Many net price calculators aim for precision, and they tell prospective students to gather their parents' tax records, information on family income and assets, and more. For middle-class families (and upper-class families who qualify for aid at plenty of colleges), this may make sense.

But aid experts have long said that for low-income, first-generation students, these kinds of questions can be intimidating -- and scare people off. Further, they say that once you establish that someone is very poor, that may be all the information you really need. And that's the idea behind College Abacus, which is sponsored by ECMC Group, a nonprofit educational corporation. (ECMC Group is the nonprofit owner of Zenith Education Group, which purchased some of the Everest and WyoTech campuses formerly under Corinthian Colleges.)

Abril Hunt, outreach manager for ECMC, said it's all about the questions you ask. With the right questions for low-income students, you don't really need tax records, she said. In five minutes, with just a handful of questions, you can get the necessary information, she said.

For example, a key question is: Are you eligible for reduced or free lunch at school?

For those who answer yes, there is no need for more information to tell them that they will almost certainly qualify for Pell Grants, other forms of federal aid, institutional aid and various government-backed loans, Hunt said. Of course, they will later need to complete formal aid applications, Hunt said. But this stage is about showing students what is possible and encouraging them to take the next steps in applying to college and for financial aid.

"The whole focus here is on the first-generation students who are intimidated by the process," she said. The other key part of the tool is its ability to allow students to specify all the colleges that intrigue them and to be told of eligibility at all of them (including varying levels of likely aid).

About 50,000 students or counselors have used the tool this year. It is also available in Spanish. The typical time required to answer the questions and get an estimate is five minutes.

Some colleges that have blocked access to Abacus have said that they fear there could be privacy issues or that someone could try to sell student data.
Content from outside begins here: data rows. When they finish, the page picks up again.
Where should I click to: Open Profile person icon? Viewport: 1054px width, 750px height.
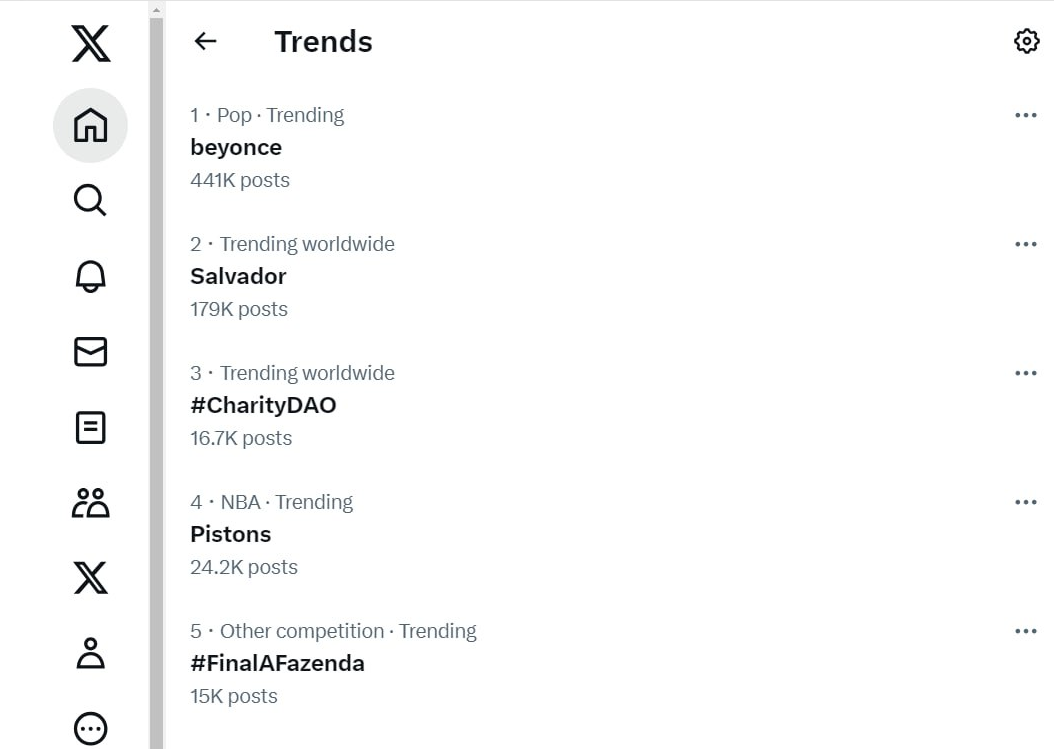pos(90,653)

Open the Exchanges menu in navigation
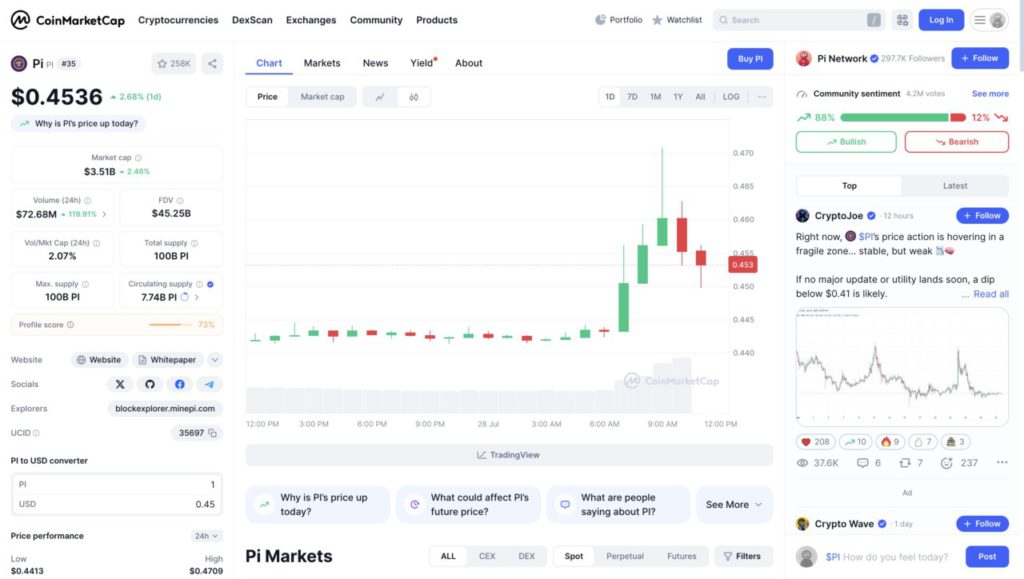coord(311,20)

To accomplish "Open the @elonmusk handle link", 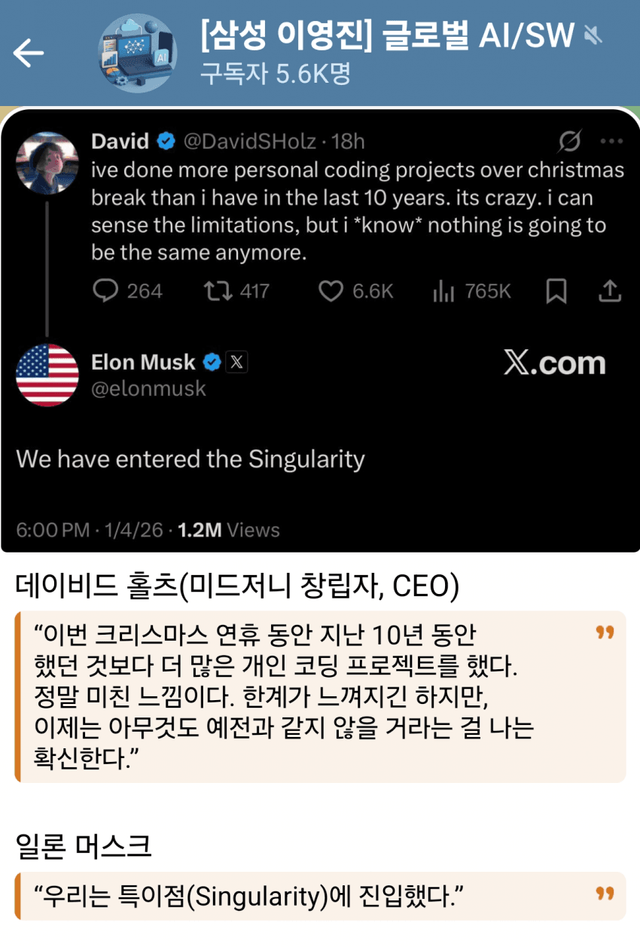I will click(x=148, y=389).
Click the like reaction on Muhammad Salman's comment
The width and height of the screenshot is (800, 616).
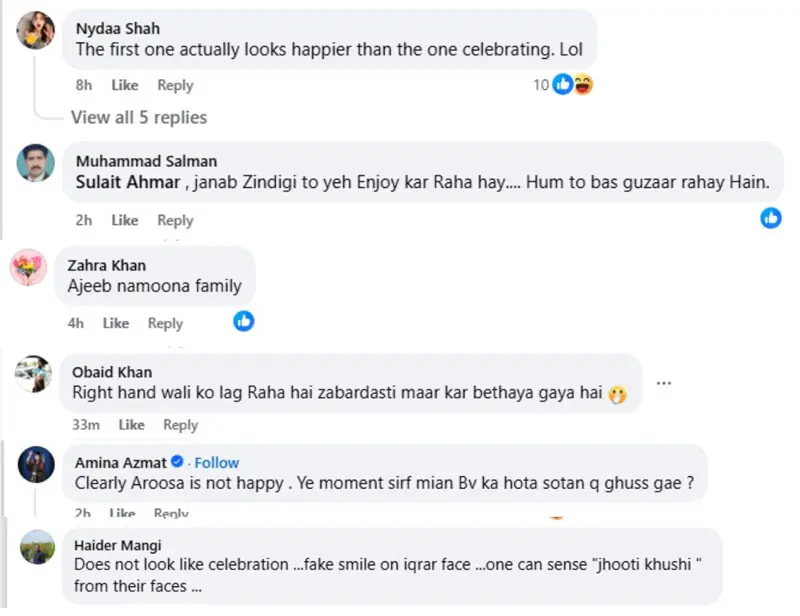(771, 218)
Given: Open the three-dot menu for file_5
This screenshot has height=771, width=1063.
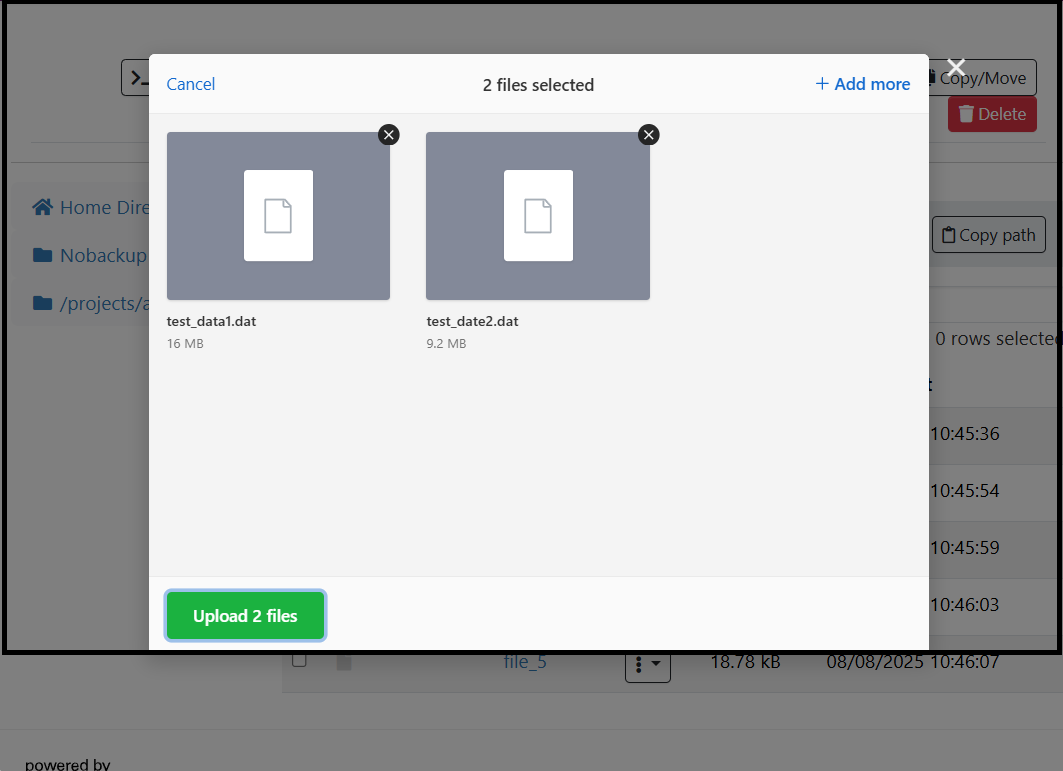Looking at the screenshot, I should point(639,662).
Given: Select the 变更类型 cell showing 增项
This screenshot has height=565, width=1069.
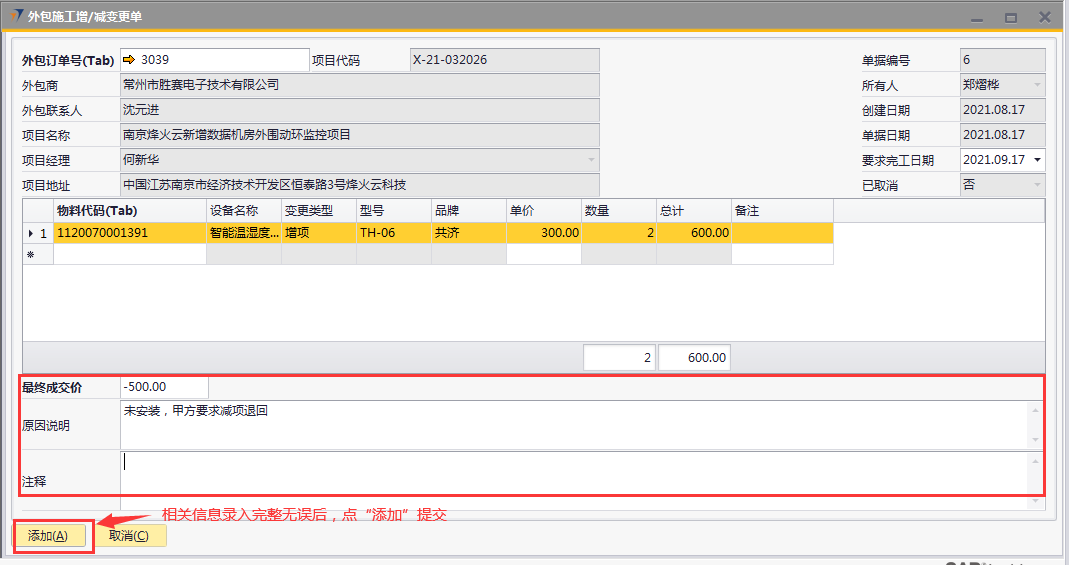Looking at the screenshot, I should (x=318, y=233).
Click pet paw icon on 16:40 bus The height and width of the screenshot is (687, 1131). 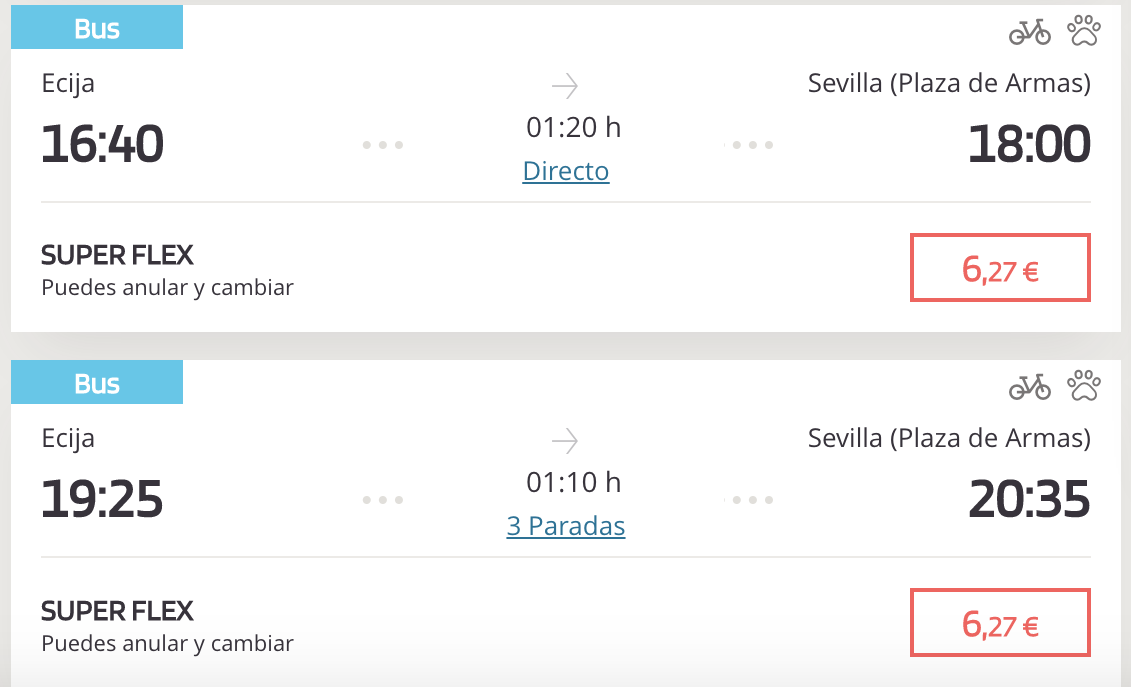coord(1083,31)
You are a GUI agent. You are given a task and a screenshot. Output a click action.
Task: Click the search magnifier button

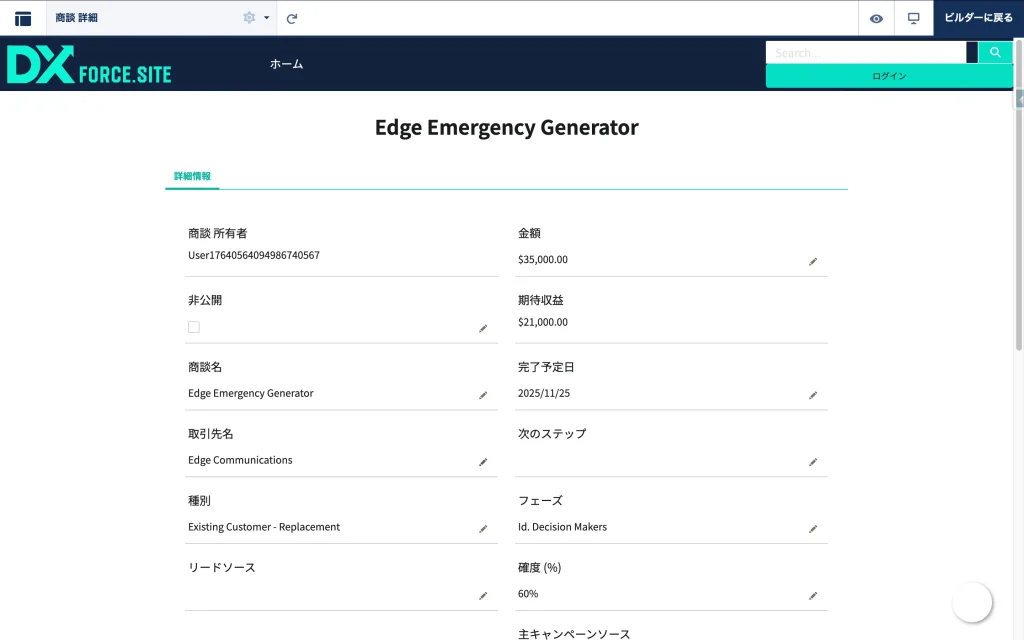[995, 52]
But Hunt said that Abacus doesn't save the files. In fact, except for a minority of students who ask to save files so they can return and check on more colleges, most students' data are never saved at all. Students find out they are eligible for aid (typically a lot), are encouraged, and proceed.

She said that Abacus "doesn't have anything to sell," so the idea of selling data is a groundless worry.

MyinTuition

Also gaining traction is a similarly simple approach (again, with the idea of a few questions and no tax forms) called MyinTuition.

It is the system from Wellesley praised by the Cooke Foundation. It doesn't take the place of a net calculator or a full aid application. But it does encourage low-income students that they qualify for lots of aid.

The system was created for Wellesley by Phillip B. Levine, the Katharine Coman and A. Barton Hepburn Professor of Economics. He has since created a nonprofit to expand the tool, which is now in use at 15 colleges, including Amherst, Bowdoin, Carleton, Colorado, Dartmouth, Mount Holyoke and Pomona Colleges.

Levine reports tens of thousands of unique sign-ins to the system in the last year. And he too argues that educators should start off with a basic tool and worry about tax returns and precision later. "I like to think about it like a financial aid funnel," he said via email. "Enter little information, get a quick ballpark answer (note we present a range of estimates). Enter more information, get a more precise answer."